Keeping in mind the controversy around the recent white supremacist rally and violence in Charlottesville VA, you might want to watch American History X again. Some probably remember it well, even though it premiered back in 1998 – nearly 20 years ago.
However, the events in Charlottesville make the film more contextually relevant than ever. That’s because it depicts the inner dynamics of white racist gangs, and the psychology of its leaders and members. Even more importantly, it expresses exquisitely the fascist mind-set of current “leaders” in Washington including most prominently the president of the United States. Concurrently, it calls us all to a mystical conversion as our only salvation from encroaching Nazism.
Recall the narrative. Like the Charlottesville backstory, the plot of American History X centers around white supremacists afraid that they’re losing control of their neighborhood and what they consider their country.
Derek Vineyard (Edward Norton) is the main character. Derek’s a Nazi white supremacist whose father, a Los Angeles firefighter, is killed in the line of duty. Crucially for Derek, his father’s killers were members of an African-American drug gang.
That personal tragedy leads Derek even further into the depths of white supremacy. As the leader of a skinhead gang, he uses his extraordinary leadership charisma and street eloquence to become its legendary head and inspiration.
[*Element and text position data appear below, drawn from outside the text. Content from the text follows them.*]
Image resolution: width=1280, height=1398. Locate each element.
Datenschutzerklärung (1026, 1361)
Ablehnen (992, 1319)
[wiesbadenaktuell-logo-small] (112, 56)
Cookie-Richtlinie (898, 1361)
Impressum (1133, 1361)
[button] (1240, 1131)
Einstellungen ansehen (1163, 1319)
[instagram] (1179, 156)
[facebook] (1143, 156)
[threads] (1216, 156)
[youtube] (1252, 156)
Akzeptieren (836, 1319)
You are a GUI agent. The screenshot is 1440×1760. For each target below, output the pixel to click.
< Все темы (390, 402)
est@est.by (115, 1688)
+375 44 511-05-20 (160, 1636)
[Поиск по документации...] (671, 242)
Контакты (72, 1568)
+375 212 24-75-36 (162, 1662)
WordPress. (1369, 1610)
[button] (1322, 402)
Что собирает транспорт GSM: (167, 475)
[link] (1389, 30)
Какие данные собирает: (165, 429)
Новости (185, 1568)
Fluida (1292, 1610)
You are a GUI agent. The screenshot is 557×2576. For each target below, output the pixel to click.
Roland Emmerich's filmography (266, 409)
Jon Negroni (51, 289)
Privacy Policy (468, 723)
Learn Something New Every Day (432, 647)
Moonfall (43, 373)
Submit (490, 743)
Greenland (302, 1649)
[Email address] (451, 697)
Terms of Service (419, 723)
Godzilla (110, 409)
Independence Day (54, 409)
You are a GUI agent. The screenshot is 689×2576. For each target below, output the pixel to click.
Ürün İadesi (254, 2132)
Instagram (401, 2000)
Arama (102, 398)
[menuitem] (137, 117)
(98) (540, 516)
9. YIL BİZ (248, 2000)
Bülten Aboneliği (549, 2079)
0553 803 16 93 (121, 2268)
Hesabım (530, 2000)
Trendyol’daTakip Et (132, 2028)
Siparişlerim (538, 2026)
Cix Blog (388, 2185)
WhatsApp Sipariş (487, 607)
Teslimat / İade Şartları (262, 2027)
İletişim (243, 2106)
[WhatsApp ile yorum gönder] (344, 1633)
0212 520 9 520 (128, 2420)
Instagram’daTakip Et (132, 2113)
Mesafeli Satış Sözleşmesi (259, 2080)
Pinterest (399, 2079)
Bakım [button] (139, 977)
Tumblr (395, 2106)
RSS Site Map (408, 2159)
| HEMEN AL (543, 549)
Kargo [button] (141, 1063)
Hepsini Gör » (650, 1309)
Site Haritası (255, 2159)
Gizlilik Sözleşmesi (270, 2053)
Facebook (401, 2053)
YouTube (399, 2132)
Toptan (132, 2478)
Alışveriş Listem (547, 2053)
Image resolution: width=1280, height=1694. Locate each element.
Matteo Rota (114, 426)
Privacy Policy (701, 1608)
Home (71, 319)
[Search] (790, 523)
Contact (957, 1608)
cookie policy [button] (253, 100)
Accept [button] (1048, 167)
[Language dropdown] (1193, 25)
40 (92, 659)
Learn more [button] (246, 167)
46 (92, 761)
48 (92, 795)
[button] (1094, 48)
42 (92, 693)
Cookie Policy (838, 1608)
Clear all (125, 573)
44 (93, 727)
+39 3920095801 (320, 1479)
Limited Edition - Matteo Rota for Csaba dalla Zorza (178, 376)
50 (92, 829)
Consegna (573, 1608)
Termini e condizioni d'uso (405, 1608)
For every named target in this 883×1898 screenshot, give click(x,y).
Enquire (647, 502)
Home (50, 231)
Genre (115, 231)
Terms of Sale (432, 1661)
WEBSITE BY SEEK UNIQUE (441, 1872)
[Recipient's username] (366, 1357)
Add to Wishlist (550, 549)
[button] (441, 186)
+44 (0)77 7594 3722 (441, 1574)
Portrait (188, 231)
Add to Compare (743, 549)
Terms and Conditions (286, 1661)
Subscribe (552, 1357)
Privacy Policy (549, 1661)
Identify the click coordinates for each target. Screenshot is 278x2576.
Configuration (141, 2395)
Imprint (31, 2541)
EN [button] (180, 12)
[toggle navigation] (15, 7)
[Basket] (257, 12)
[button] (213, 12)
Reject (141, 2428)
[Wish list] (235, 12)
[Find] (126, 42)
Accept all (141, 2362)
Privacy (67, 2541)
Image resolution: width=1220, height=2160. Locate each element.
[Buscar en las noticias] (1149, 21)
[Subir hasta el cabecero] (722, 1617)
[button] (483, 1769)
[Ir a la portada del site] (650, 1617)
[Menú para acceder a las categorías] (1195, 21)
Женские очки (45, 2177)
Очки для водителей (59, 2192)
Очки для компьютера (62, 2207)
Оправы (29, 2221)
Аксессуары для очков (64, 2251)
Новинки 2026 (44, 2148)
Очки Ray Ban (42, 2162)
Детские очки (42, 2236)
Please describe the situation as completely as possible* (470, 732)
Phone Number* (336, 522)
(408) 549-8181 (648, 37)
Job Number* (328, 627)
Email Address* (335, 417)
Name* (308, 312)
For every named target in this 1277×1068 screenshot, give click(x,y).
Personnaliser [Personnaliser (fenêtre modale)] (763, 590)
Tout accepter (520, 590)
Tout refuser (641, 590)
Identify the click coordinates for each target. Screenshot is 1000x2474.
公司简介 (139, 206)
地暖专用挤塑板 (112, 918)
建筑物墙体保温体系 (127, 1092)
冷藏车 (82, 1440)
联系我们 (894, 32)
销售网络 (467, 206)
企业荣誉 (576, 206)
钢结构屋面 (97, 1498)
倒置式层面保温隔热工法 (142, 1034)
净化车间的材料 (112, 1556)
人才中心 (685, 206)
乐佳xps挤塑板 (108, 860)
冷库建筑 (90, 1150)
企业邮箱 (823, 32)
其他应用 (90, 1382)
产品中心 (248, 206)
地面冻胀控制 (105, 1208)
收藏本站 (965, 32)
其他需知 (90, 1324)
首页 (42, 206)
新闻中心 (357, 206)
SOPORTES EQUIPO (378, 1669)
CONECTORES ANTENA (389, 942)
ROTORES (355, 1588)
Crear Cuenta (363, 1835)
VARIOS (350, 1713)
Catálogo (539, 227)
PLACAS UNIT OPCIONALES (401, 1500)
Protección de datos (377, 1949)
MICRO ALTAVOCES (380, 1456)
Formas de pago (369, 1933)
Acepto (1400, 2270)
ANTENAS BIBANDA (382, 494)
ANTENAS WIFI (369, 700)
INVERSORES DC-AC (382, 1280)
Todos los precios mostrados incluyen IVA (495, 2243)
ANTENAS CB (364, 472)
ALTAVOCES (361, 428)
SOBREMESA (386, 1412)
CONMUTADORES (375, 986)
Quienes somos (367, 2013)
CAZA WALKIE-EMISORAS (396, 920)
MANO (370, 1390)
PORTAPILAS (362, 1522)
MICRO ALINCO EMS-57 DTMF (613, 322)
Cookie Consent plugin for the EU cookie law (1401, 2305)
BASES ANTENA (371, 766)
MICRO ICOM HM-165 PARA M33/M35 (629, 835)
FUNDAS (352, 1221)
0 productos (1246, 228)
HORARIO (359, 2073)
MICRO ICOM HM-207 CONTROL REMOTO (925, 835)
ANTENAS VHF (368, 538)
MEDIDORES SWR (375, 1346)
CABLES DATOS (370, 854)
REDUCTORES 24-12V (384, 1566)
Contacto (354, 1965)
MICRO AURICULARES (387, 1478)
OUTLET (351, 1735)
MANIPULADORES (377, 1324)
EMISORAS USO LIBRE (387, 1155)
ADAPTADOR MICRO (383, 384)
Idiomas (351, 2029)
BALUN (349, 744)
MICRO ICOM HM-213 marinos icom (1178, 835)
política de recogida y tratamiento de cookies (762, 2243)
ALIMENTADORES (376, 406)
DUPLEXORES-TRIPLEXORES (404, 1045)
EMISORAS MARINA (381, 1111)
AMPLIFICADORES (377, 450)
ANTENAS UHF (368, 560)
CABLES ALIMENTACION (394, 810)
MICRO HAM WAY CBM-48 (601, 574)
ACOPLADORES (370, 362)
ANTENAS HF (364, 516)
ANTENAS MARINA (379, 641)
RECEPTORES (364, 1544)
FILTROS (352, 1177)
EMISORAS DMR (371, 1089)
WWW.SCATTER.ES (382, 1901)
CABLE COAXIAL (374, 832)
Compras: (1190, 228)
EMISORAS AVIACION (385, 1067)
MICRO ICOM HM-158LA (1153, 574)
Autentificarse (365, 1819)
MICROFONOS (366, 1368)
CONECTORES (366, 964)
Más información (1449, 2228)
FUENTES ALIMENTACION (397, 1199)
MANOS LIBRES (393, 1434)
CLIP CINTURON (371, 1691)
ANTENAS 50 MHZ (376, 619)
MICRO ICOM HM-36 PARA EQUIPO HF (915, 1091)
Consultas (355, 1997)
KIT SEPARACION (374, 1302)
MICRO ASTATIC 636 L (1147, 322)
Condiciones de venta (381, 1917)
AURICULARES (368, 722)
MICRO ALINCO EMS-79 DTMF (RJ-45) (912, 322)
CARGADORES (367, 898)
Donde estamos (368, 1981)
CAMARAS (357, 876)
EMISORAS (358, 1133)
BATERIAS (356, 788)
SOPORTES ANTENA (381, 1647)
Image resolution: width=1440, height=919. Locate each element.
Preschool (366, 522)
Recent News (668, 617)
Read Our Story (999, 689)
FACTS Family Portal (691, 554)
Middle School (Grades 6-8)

Here’s a speech that Derek gives to gang members before they trash a grocery store owned by an Asian immigrant. See if it sounds familiar:
Again, does any of that sound familiar? I think we’ve heard highly similar (though slightly less crude) remarks from our current president. As if we needed it, they remind us of the simplistic world-vision such sentiments presume. It’s the immigrants, not the capitalist economy itself, who are responsible for the job=loss and for Americans’ falling standard of living. Like President Trump, Derek apparently doesn’t understand how globalist trade policies and endless U.S. wars and bombings have destroyed the livelihoods and homes of the immigrants in question. And, of course, there’s no trace of comprehending the shared spiritual identity that precedes nations and borders that are by comparison quite artificial.
The one chiefly influenced by Derek’s example is his younger brother, Danny (Edward Furlong), who idolizes his brother and so becomes roped into the white gang’s culture.
After Derek shoots one and brutally stomps to death another of two black men attempting to steal his truck, he’s sent to prison for three years. There interactions with other white supremacists whose actions reveal their hypocrisy, along with an unlikely friendship with an African-American inmate open Derek’s eyes. He emerges transformed from his prison experience. He rejects his skinhead ideology, formally leaves his gang, and makes it his mission in life to open the eyes of his younger brother who is already well along the path Derek’s own footsteps have marked out.
In other words, the former skinhead moves from a stage of nationalism to something like world (or at least multi-racial) awareness that makes him more understanding and accepting of those he previously despised.
Importantly, the film’s conclusion even hints at the dawning of a salvific mystical consciousness on the part of Danny who narrates the film. Just before the credits roll he quotes an unnamed author saying, “We are not enemies, but friends. We must not be enemies. Though passion may have strained, it must not break our bonds of affection. The mystic chords of memory will swell when again touched, as surely they will be, by the better angels of our nature.”
Those words show a realization on Danny’s part that only a mystical recollection of a Higher Self (“the better angels of our nature”) will, despite contrary passions, prevent the severance of kinship’s bonds that precede the historical events that divide us one from another. To me, that echoes the dawning of a kind of cosmic-consciousness.
That consciousness alone can save us now (that and perhaps jailing those “leaders” I mentioned, so that they might share Derek Vineyard’s conversion experience). Put otherwise, we neglect our deep bonds of human spirituality at our own peril.
As the great Catholic theologian, Karl Rahner, said about our future so many years ago, “In the days ahead, you will either be a mystic (one who has experienced God for real) or nothing at all.”
Unfortunately, Rahner’s nothingness now constitutes humanity’s very horizon.
So watch American History X again. And see if it makes you think about where we are heading.